REVIEW: “Rampage” is generic and unbelievable, but entertaining

“Rampage” is playing at the Regal Davis Stadium 5, starting on April 13.

By Claire Bachand, Staff–

“Rampage” is currently the highest rated video game movie on Rotten Tomatoes, with an 81 percent audience score and 50 percent critic score. Based off of an 1986 arcade game called “Rampage,” where players control giant monsters and attempt to destroy cities while surviving extensive military attacks, “Rampage” the movie follows this storyline as a giant gorilla, wolf and alligator attempt to reduce Chicago to rubble despite the U.S. military’s best efforts.

The first and last 20 minutes of “Rampage” are worth watching for the sign language humor between George—an albino gorilla―and primatologist Davis Okuye (Dwayne Johnson). The other hour and 15 minutes of “Rampage” are full of predictable action and destruction, accompanied by an underwhelming soundtrack.

Ultimately, “Rampage” is comparable to your run of the mill monster movie—it is a “King Kong” want-to-be with very little originality.

Like “Jurassic World,” “Rampage,” directed by Brad Peyton, is utterly unbelievable and unnecessarily violent—following the generic and unrealistic storyline of science experiment gone wrong.

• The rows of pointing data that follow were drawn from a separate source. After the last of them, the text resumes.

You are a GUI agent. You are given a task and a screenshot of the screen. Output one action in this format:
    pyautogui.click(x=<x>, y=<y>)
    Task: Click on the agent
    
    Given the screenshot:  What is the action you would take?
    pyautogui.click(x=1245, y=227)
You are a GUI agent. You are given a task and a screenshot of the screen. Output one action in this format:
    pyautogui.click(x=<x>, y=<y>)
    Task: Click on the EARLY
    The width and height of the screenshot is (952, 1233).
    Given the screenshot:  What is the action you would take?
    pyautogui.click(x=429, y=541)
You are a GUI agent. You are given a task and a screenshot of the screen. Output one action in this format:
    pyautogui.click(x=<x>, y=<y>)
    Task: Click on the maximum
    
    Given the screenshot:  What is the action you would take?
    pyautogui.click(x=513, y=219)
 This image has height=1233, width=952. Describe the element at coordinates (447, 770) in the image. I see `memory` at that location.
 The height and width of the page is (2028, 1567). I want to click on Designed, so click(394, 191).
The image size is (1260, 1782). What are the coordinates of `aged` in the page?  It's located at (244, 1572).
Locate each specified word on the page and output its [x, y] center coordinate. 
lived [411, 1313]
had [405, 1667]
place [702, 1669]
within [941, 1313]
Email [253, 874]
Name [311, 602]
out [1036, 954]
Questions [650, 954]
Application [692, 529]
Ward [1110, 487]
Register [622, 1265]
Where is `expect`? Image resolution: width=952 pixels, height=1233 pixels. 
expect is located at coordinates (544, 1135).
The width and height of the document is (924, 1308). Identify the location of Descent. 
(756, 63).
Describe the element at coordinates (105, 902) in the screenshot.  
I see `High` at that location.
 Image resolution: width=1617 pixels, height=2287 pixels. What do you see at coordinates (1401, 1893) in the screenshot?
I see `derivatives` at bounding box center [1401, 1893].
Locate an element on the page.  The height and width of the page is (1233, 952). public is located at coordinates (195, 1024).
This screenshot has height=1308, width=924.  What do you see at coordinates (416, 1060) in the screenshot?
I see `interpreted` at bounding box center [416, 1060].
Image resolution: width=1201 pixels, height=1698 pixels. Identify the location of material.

After George is exposed to a pathogen which falls from space, the likeable, sign language fluent gorilla grows to an unheard-of size, becomes aggressive and proceeds to destroy Chicago with the help of a giant wolf and alligator. Sounds believable, right?

Even ignoring the countless scientific impossibilities in the movie, the very actions of the characters in “Rampage” are ridiculous.

At one point, Okuye and scientist Kate Caldwell (Naomi Harris) are arrested for no apparent reason. Later, Claire Wyden (Malin Akerman), with no explained motive, attempts to stop Caldwell and Okuye from curing the monsters.

However, if you can get past its somewhat absurd plot, “Rampage” is still enjoyable.

Like most of Johnsons’ movies, it is by no means a high quality film, but George and his splashes of humor are just unique enough to keep the movie entertaining

Even if you hate action and destruction, you will most likely still love George. His humor and humanity, paired with his bromance with Okuye, make him an appealing character and give you a reason to watch “Rampage” to its end. As a whole, “Rampage” is a step-up for video game movies overall.